My name is Doug. I'm an outdoor enthusiast who made rational choices in life. By "rational" I mean I always knew I would need a sound job, and that jobs in the out-of-doors doing things I loved were hard to find, i.e., compromises were made. Now with a Ph.D. in chemistry (which I used for a few years before making another turn into management) I found a little nitch in life that could pay the bills and allow me some flexibility to pursue my greater desires in my free time. Too bad nobody told me that "free time" would be precious little to none. So now it's a race to retirement -- the one that gets there with sanity, bank accounts, and health in tact wins!
Regardless of my choices, there have been those few passions that have made the journey with me through life. Photography and birding are two of those "true to the core" passions. Today, I share the intersection of those with any who feel compelled to read along.
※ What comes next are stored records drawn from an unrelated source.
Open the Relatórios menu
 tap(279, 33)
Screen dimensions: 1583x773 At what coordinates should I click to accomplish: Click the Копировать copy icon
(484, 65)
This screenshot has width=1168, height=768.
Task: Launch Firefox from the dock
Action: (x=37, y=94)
Today was a wonderful lull before the coming storm. The snow just seems to keep coming to the Jemez Mountains of Northern New Mexico this year. No matter, because a visit to the Randal Davey Audubon Center in Santa Fe was in order -- I'll save the back-log of work for tomorrow when the snow flakes are expected to return. For now, it is sunny and glorious outside, despite the couple feet of icy and melting snow still covering the yard of my mountain-side home.
The sun was shining and the birds were active at the Center's many feeders today, but my patiences was just not up to par. No matter, I managed a few photos of some dark-eyed juncos (
Junco hyemalis).
This photo is one of the gray-headed race (sexes indistinguishable). Note the dark eye region, and the overall gray body color with a rusty-brown back.
The challenges with photographing these gregarious and vocal little guys are their constant shy hopping about the underbrush coupled with the difficulty of getting separation of the eye from the dark feathers. To solve the problem comes Canon high-speed E-TTL flash. These photos were captured using the Canon EOS 5D Mark II with the 180mm Macro f/3.5 L and the 580EXII Speedlight shooting in aperture priority mode at shutter speeds around 1/500 to 1/1000 second!
The beauty of high-speed synch E-TTL is the ability to dial down the background a stop or two and freeze motion without a lot of thought. Here, I drop the blue sky about a stop by adding light from the flash. Note the catch-light the flash puts in the eye. Note the white outer tail feathers.
Here's the male of the Oregon Race of the species, distinguishable by the dark head contrasting the rest of the body and the pale brown flanks. This species has so much variation with 15 described races; six forms are easily recognizable in the field.
Among the other birds I viewed today were house finches, american goldfinches, spotted towhees, canyon towhees, common ravens, western scrub-jays, evening grossbeaks, red-naped sap-suckers, red-breasted nuthatches, white-breasted nuthatches, pine siskins, black-billed magpies, Townsend's solitaires, and bushtits.
If you get to Santa Fe, be sure to check out the Randal Davey Center. It's free, and during the summer the hummingbirds swarm the many feeders just as the many other birds visit the seed feeders year-round.